(I) F = (p ↔ ¬r)
is supposedly (or supposably acc. Joey) euqivalent to:
(II) (p ∧ ¬r) ∨ (¬p ∧ ¬¬r)
However, I can't see it. I always end up at/ circle around (III) (¬p ∨ ¬r) ∧ (r ∨ p)
But I cannot take it from (III) to (II) (or from (I) to (II), obviously.)
It seems to me, I am unfamiliar with one "trick". I have all the rules in the script in front of me but seem to be applying them wrong/inadequately.
Thanks in advance!
On
$(1)\quad(p\Leftrightarrow\neg\,r)$
This can be transformed using the equivalence tautology $(p\Leftrightarrow q)\iff(p\Rightarrow q)\land(q\Rightarrow p)$.
$(2)\quad((p\Rightarrow\neg\,r)\land(\neg\,r\Rightarrow p))$
This can be transformed further using the implication tautology $(p\Rightarrow q)\iff(\neg\,p\lor q)$.
$(3)\quad((\neg\,p\lor \neg\,r)\land(\neg\neg\,r\lor p))$
You can distribute this further as...
$(4)\quad(((\neg\,p\lor\neg\, r)\land\neg\neg\,r)\lor((\neg\,p\lor\neg\, r)\land p)))$
$(5)\quad(((\neg\,p\land\neg\neg\,r)\lor(\neg\, r\land\neg\neg\,r))\lor((\neg\,p\land p)\lor(\neg\, r\land p)))$
Anything of the form $(\neg\,p\land p)$ is a contradiction, therefore always false.
$(6)\quad(((\neg\,p\land\neg\neg\,r)\lor\bot)\lor(\bot\lor(\neg\, r\land p)))$
You can always disjunct with $\bot$ without changing the value, so you can leave it out.
$(7)\quad((\neg\,p\land\neg\neg\,r)\lor(\neg\, r\land p))$
Now you can replace the two and get:
$(8)\quad((\neg\, r\land p)\lor(\neg\,p\land\neg\neg\,r))$
On
Tip: Leave double negatives alone when they occur since, for some reason, you want them to remain in the final answer.

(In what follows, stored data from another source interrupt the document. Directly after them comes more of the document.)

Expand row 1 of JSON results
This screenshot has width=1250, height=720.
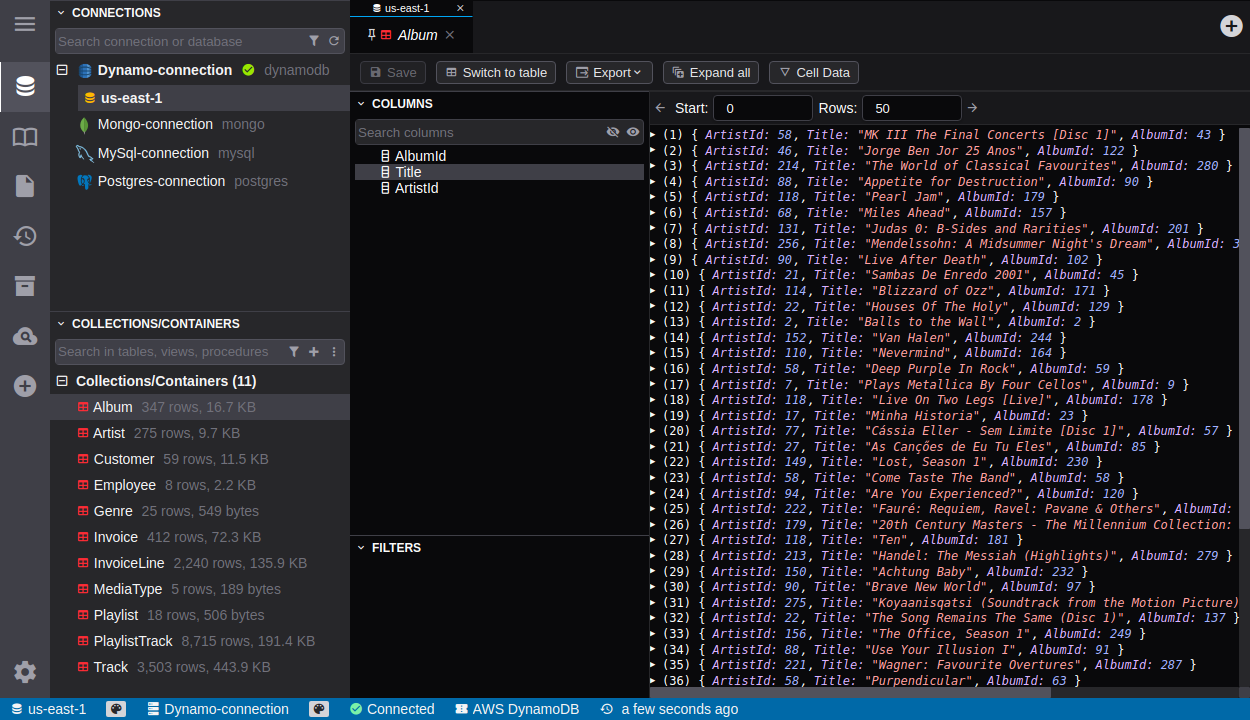tap(653, 134)
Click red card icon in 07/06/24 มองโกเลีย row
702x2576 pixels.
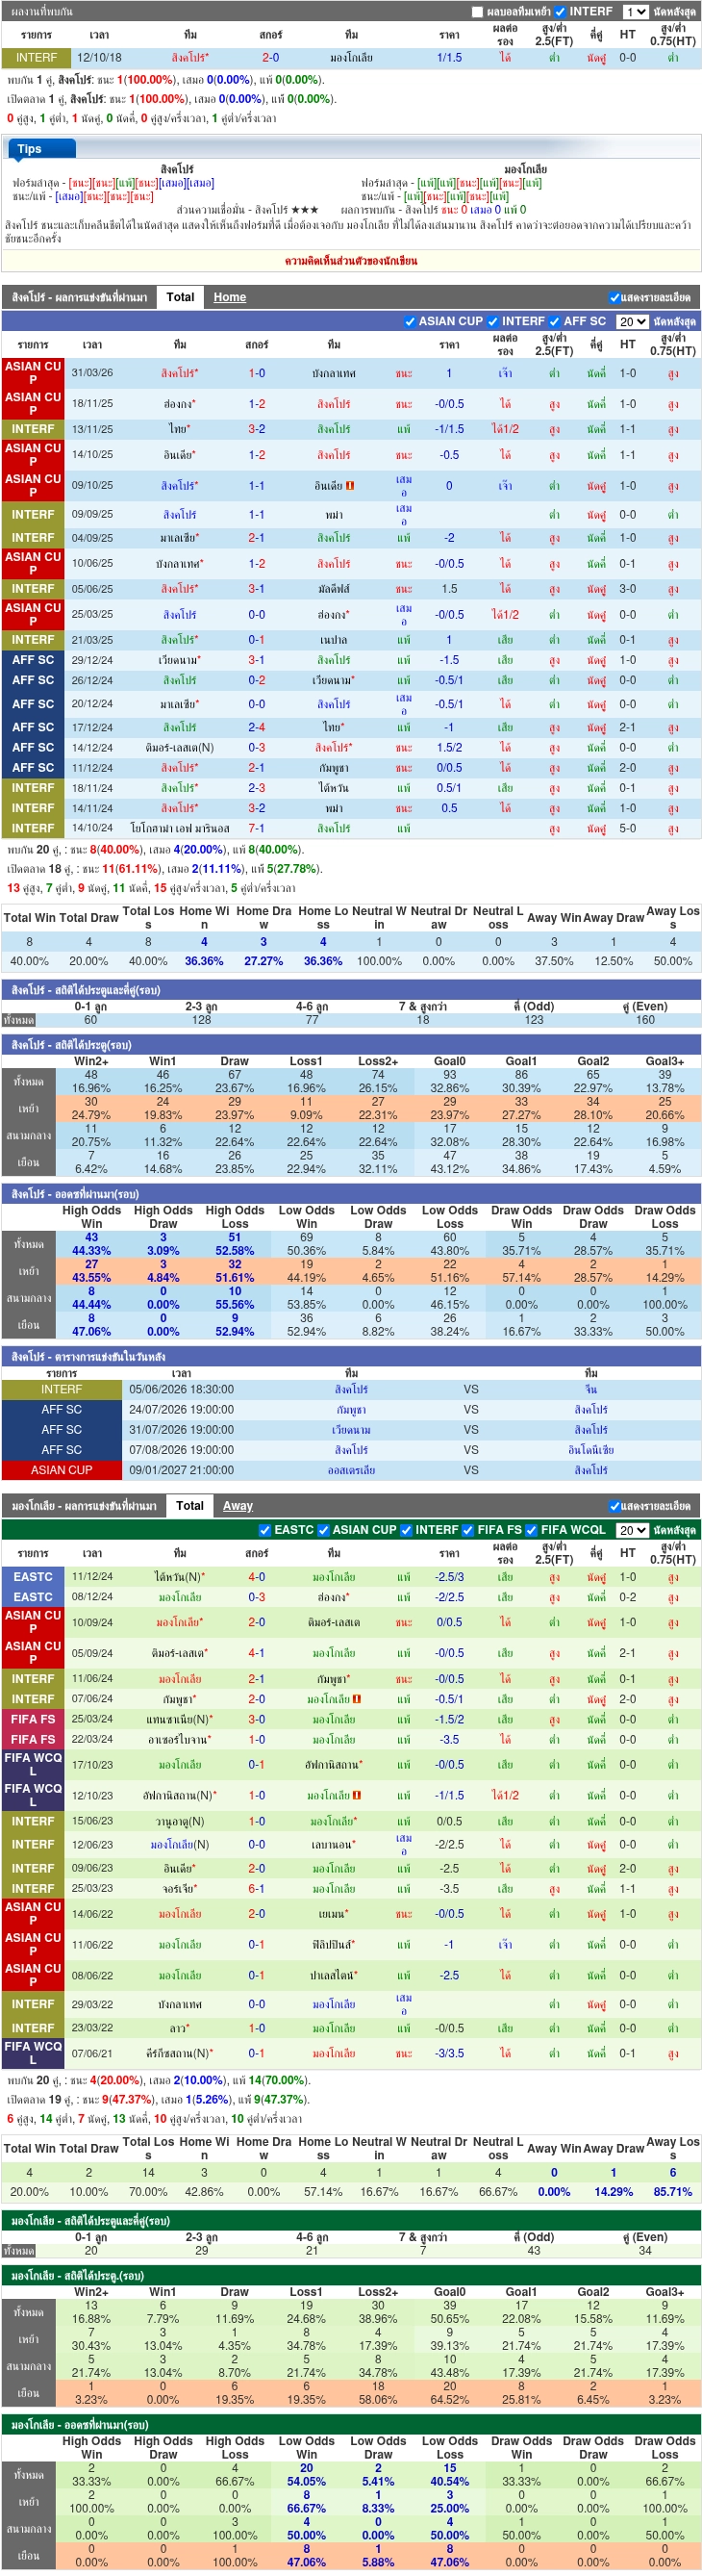(x=357, y=1699)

A biconditional holds when both arguments have the same truth value. That is to say that either they are both true, or they are both false.
$$(p~{\gets}\hspace{-1.5ex}{\to}~ \neg r)~~\iff ~~(p\wedge\neg r)\vee(\neg p\wedge\neg\neg r)$$
That is all.
However, you may have defined a biconditional as being that conditional of the arguments hold in both direction. Then you need to use the definition of conditional, that the antecedent is false or the consequent is true. Then apply distribution and eliminate the contradictions by disjunctive identity rule. Everything else is just commutation.

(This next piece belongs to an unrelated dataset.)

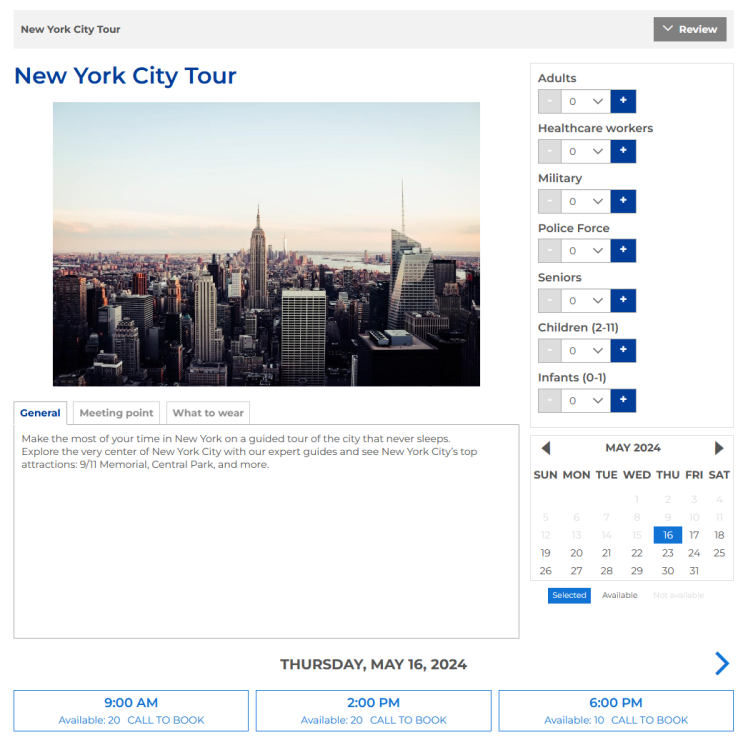Decrease Infants (0-1) count
The width and height of the screenshot is (748, 750).
pyautogui.click(x=549, y=400)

$$\begin{align} (p~{\gets}\hspace{-1.5ex}{\to}~ \neg r)~~&\iff ~~(p\to \neg r)\wedge(p\gets\neg r) \\ &\iff~~ (\neg p\vee \neg r)\wedge(p\vee\neg\neg r) \\ &\iff~~(\neg p\wedge p)\vee(\neg p\wedge \neg\neg r)\vee(\neg r\wedge p)\vee(\neg r\wedge\neg\neg r) \\ &\iff~~\bot\vee(\neg p\wedge \neg\neg r)\vee(\neg r\wedge p)\vee\bot\\&\iff ~~ (p\wedge\neg r)\vee(\neg p\wedge\neg\neg r) \end{align}$$
You seem to understand that $$a \leftrightarrow b \equiv (a \land b) \lor (\lnot a \land \lnot b).$$ (Note: It is also true that $a\leftrightarrow b = (a\rightarrow b) \land (b \rightarrow a))$
The truth-table above is identical to the truth table for $a\leftrightarrow b$.
But I'll use the first definition I list above.
Now, put $a :=p$, and $b:= \lnot r$. Then we get $$p \leftrightarrow (\lnot r) \equiv (p \land (\lnot r)) \lor (\lnot p \land \lnot(\lnot r))\equiv (p \land \lnot r) \lor (\lnot p \land r)\tag{1}$$